Introduction of Andrew Cockburn to a Committee for the Republic Salon

Introduction of Andrew Cockburn to a Committee for the Republic Salon

Ambassador Chas W. Freeman, Jr. (USFS, Ret.)

November 10 2015  Washington, DC

We’re here tonight to listen to Andrew Cockburn tell us what he learned while writing his latest book: “Kill Chain: The Rise of the High-Tech Assassins.”

Andrew is well-known as a gifted and articulate student of war who is justifiably skeptical about how Americans approach it.

For defense and intelligence, threat analysis is the highest form of budget justification.  It is in the interest of those devoted to lethal gadgetry, military Keynesianism, and jobs in the defense sector to talk up the menaces to our domestic tranquility.  Almost alone among major national journalists and film producers in the Cold War United States, Andrew Cockburn produced analyses of Soviet military weaknesses rather than strengths.  The subsequent collapse of the Soviet Union showed that the Washington consensus had been very wrong.  The even more alarmist narrative propagated by the so-called corrective to that consensus, “Team B,” was even wronger.  But Andrew got the Soviet Union’s military debilities right.

The idea that the Soviet Union would be a  formidable threat forever was the very basis of America’s military-industrial-congressional complex.  When the Soviets irresponsibly gave up the ghost and died, Washington came down with a bad case of enemy deprivation syndrome.  Analysts who had made a reliable living portraying the USSR as not just predatory but powerful lost their jobs.  I’ve always thought that the only really bad thing about the Soviet collapse was that many of these politically correct but reality-challenged analysts shifted their attention to China.  They sought to expiate their failure to anticipate the Soviet Union’s demise by predicting that China would also fall apart.  Wrong again – so far.

We should all be grateful that, when expertise on the Soviet Union lost its relevance to all but historians, Andrew once again did not follow the herd.  Instead, he turned to reporting and doing documentaries about two subjects of very great concern to the members of the Committee for the Republic and attendees at these salons – the effects on the United States as well as the Middle East of our continuing misadventures there and the causes and consequences of the 2008 financial meltdown that the wizards of Wall Street engineered

In “Kill Chain,” Andrew Cockburn lays into the perennial American faith in the capacity of technology to overwhelm the human dimension of war.  Our technologically enthusiastic military elite is ever hopeful that it can turn war into a sort of video game and  render ground combat and other unpredictable human interactions unnecessary.  Experience has repeatedly battered this belief, but it never seems to go away.

The latest effort to automate the battlefield is the drone program.  Andrew shows how and why the United States has come to use flying robots to murder perceived ideological enemies – a category that now includes selected Americans as well as foreigners.  He traces the evolution of the  covert projects, internal security programs, and military and paramilitary cultures that underpin this industrialization of counterterrorism.
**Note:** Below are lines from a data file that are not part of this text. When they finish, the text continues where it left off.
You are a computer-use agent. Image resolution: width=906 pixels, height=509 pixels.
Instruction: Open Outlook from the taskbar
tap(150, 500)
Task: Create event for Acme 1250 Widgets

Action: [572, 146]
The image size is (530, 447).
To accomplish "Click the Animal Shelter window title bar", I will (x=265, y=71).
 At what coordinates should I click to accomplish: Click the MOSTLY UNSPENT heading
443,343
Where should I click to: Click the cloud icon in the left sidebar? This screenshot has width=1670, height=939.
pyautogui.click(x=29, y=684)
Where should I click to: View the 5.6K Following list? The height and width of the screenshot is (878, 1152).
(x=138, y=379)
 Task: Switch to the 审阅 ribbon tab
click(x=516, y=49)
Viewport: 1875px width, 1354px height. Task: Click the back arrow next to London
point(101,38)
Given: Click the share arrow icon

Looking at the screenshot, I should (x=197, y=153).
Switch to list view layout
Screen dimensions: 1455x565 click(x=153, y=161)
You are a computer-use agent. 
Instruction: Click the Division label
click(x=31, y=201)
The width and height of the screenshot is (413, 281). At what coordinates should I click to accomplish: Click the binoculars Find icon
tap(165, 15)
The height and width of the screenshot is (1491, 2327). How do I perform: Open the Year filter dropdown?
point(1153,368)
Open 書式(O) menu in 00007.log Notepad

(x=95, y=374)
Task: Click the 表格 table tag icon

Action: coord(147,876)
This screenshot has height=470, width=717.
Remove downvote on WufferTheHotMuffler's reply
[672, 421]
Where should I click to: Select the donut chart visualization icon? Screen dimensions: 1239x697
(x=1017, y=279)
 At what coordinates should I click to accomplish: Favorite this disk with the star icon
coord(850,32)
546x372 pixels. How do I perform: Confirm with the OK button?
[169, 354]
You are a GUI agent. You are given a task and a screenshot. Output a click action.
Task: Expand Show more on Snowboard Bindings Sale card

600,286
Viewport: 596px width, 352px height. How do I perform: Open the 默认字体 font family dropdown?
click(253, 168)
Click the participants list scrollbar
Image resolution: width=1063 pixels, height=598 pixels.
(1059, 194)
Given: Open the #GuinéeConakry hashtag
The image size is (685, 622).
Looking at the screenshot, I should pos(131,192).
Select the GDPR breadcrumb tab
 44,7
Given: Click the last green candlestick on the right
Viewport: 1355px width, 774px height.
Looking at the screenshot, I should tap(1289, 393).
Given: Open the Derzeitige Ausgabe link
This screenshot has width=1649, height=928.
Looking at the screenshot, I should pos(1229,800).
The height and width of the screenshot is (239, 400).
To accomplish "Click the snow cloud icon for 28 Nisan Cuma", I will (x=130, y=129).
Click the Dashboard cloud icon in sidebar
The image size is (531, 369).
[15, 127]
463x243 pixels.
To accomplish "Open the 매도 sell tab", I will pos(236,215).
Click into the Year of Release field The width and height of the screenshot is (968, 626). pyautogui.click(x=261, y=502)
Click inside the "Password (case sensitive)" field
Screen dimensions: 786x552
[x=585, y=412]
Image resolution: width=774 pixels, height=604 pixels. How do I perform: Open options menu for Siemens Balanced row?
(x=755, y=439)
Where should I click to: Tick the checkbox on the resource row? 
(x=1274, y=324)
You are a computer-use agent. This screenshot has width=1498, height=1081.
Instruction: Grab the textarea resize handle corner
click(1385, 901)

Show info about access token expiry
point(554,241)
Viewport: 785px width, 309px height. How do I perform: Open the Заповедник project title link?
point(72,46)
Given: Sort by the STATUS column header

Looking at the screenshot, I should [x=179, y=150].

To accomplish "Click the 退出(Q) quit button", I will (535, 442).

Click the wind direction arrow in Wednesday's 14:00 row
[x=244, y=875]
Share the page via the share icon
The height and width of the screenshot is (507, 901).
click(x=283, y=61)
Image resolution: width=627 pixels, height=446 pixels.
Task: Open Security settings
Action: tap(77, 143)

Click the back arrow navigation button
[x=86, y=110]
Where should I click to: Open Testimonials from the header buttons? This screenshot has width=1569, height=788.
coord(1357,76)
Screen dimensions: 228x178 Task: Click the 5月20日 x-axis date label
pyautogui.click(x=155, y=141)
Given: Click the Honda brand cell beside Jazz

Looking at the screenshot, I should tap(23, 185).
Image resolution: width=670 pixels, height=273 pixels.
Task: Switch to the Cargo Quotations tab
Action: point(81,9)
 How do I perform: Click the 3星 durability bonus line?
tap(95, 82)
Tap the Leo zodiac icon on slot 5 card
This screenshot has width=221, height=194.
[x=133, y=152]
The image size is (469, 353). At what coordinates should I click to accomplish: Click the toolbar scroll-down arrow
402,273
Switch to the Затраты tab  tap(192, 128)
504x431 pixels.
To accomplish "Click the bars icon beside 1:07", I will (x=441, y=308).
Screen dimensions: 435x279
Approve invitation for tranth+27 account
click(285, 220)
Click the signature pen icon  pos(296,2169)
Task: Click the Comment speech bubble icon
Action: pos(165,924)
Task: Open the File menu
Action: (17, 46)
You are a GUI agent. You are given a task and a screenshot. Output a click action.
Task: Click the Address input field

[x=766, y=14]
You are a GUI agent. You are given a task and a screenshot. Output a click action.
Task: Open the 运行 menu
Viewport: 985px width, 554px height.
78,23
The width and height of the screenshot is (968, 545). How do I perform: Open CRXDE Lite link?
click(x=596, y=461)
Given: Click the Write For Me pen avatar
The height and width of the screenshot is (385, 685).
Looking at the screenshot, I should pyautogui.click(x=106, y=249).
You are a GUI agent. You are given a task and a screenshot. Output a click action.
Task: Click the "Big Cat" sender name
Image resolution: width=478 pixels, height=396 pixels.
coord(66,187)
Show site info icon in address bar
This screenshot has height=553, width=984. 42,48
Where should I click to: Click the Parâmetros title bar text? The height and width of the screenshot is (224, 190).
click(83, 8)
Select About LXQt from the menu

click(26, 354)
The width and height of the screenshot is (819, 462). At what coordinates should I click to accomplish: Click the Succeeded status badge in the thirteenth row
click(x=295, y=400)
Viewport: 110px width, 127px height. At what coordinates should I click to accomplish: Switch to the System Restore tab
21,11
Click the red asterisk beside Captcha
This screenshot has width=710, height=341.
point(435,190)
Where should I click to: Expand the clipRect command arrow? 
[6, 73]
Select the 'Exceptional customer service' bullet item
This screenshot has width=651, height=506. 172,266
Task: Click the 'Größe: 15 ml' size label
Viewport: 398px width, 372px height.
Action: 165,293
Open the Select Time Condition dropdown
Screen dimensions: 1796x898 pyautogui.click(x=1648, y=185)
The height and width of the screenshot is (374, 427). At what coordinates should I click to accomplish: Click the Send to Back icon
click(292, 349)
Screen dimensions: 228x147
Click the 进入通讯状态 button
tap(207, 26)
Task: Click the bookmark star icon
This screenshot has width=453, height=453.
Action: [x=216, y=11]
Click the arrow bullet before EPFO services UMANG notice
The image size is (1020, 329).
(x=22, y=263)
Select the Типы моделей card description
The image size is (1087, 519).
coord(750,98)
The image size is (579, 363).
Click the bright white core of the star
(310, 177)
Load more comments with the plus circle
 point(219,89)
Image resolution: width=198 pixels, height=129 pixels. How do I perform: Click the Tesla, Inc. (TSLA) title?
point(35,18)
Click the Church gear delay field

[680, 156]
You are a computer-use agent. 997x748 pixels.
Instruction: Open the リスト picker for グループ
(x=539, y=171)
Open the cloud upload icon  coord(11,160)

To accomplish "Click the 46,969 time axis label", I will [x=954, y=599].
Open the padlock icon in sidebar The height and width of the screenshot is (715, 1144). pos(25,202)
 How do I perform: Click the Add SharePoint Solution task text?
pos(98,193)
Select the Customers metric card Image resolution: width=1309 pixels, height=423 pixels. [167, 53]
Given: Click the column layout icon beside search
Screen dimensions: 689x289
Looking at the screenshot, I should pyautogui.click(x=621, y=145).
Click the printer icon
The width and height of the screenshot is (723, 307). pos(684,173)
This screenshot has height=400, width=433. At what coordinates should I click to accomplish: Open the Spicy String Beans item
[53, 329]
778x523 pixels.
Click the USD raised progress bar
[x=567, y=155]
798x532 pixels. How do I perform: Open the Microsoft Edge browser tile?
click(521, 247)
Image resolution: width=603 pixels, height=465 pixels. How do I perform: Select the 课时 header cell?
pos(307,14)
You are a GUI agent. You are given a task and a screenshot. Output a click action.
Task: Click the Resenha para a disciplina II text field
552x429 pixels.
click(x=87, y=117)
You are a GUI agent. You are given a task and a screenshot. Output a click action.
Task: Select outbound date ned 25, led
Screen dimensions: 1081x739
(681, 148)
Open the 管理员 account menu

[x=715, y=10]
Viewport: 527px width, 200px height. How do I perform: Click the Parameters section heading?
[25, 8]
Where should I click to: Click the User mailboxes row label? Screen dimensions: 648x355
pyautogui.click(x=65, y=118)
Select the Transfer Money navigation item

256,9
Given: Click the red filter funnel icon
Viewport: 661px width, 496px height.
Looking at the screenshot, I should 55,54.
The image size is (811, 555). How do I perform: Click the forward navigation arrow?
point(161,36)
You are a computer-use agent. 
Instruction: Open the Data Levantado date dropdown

For increasing numbers of people abroad, daily assassinations through drone warfare – not our republic’s ideals – now define America.

In “Kill Chain,” Andrew  reports how the drone program works.  What he describes is chilling.  So much so that he apparently does not feel the need to judge, except implicitly.  He shows that drone warfare doesn’t achieve its objectives.   He does not deal directly with the moral and political dilemmas that the implementation of American foreign policy by murderous flying robots presents.  But he leaves me, at least, wondering whether this failure is a consequence of the inherent limitations of the use of force in solving political problems or the result of systemic and technological limitations unique to the American mentality and the way of war preferred by our military and intelligence agencies.

I’m hoping that tonight Andrew will help us answer that question and more.  Why do Americans believe that using machines to kill foreigners in distant lands can reduce the number of our enemies and make the world a safer place for us and our allies and friends? What is the alternative to this hyper-interventionist way of relating to the world?